Intellectual-property lawyers say there's no need to fret about infringement lawsuits unless sites are veritable copies.

The design of Google's search results page earned U.S. patent protection this week, bringing the total number of patents held by the search giant to some three dozen.

Design Patent No. 533,561, awarded by the U.S. Patent and Trademark Office on Tuesday, covers "the ornamental design for a graphical user interface" as shown in several screen shots (click for PDF) of the Mountain View, Calif.-based company's search results pages.

The screen shots depict lists of the company's search results, with blocks of news-related and sponsored advertising links at the top. A graphic of the word Google, spelled out with multiple o's corresponding to the number of pages of search results returned, is centered at the bottom of the page.

According to Patent Office records, Google applied for the patent on March 26, 2004, not long before it filed to go public.

Some critics were quick to pounce on the patent award as yet more evidence that software patents have spiraled out of control.

But the patent procured by Google isn't actually a software patent, intellectual-property attorneys explained. It's a design patent, which means it covers only the visual look of an invention, as opposed to a "utility" patent, which covers the functions an invention performs.

"In fact, this is fairly narrow protection only for the ornamental look of Google's result pages," said Daniel Tysver, a Minnesota-based patent lawyer who runs the resource site Bitlaw, which focuses on intellectual-property law and the Internet.

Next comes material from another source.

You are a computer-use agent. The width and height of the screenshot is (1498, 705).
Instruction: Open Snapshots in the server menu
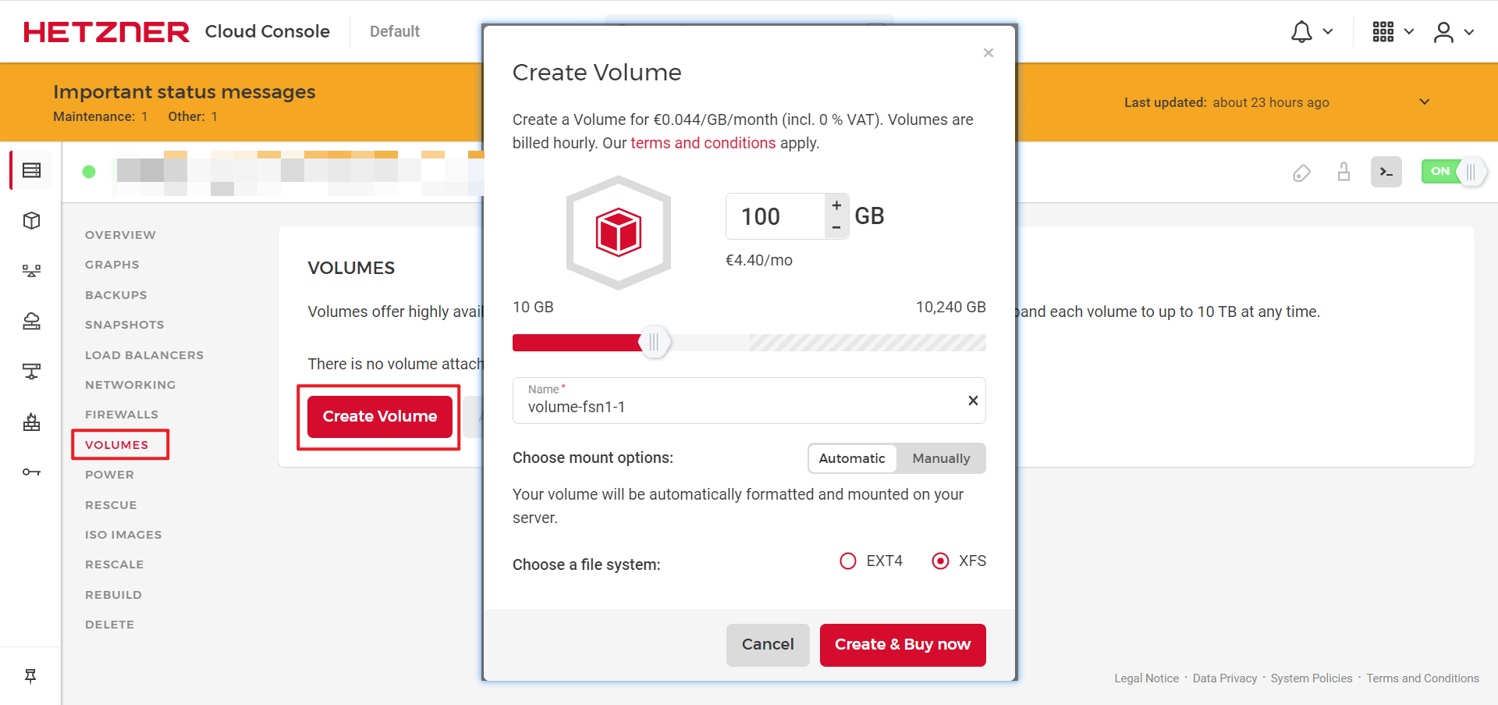(124, 325)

Distinguishing between the look and the function of an invention isn't always easy. But imagine that you're seeking a patent for a wine glass. If it's simply a combination of glass stem and bowl that has been done many times before, it would not be eligible for a patent. But if there is some sort of unique, fanciful etching on the glass, then it could theoretically be patented if that design feature is "inseparable from the article to which it is applied and cannot exist alone."

The question of what makes a patent too obvious to merit protection, which the U.S. Supreme Court is currently mulling, applies to design patents as well as utility patents. The distinction with design patents is perhaps even more fuzzy, said Philip Mann, a Seattle-based patent attorney and author of the IP Litigation Blog.

"It's one of those 'you know it when you see it' standards that's very hard to articulate," Mann said in a telephone interview.

But Google's competitors need not worry about falling prey to costly lawsuits yet. That's because it's typically not easy for patent holders to win suits against alleged infringers of their designs, Mann said. Generally, the legal standard is that the accused infringer would have to employ a design that is "substantially the same" as the patent holder's.

In the search giant's case, that means "you more or less have to copy in slavish detail the Google interface," Mann said. "If you're dumb enough to do that, then why shouldn't you be sued?"

Google representatives did not immediately respond to requests for comment on Wednesday. According to patent office filings, the company already holds five other design patents related to graphical user interfaces, including that of its Froogle shopping listings.